Otros desafíos que esperan a la gobernante son el gigantesco escándalo de corrupción en la petrolera estatal Petrobras que puede salpicar a varios de sus alisados y un prometido y duro ajuste fiscal para enderezar la desacelerada economía, que este año tan sólo creció 0.14 %, según las últimas proyecciones de los economistas.
Los actos oficiales finalizarán con una recepción que ofrecerán Rousseff y Temer en el Palacio Itamaraty, sede de la cancillería brasileña, a los invitados especiales.

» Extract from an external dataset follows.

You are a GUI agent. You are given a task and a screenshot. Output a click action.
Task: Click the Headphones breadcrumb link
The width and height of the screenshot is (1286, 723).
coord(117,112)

En paralelo, en la Explanada de los Tres Poderes, se realizará un espectáculo artístico masivo para los brasileños organizado por el gobernante Partido de los Trabajadores (PT).
A la ceremonia de investidura asisten los presidentes de Bolivia, Chile, Costa Rica, Paraguay, Uruguay y Venezuela, así como los vicepresidentes de China, Estados Unidos y Argentina -en esa orden los mayores socios comerciales de Brasil- y delegaciones de otros 70 países.
La única presidenta ausente entre los países del Mercosur fue la argentina Cristina Fernández, quien sufrió una fractura en un tobillo y envió en su lugar al vicepresidente Amado Boudou.
Unos cuatro mil agentes de las Fuerzas Armadas, las policías Federal, Civil y Militar, el Cuerpo de Bomberos y el Departamento de Tránsito del Distrito Federal se encuentran a cargo de la seguridad de los actos de toma de posesión.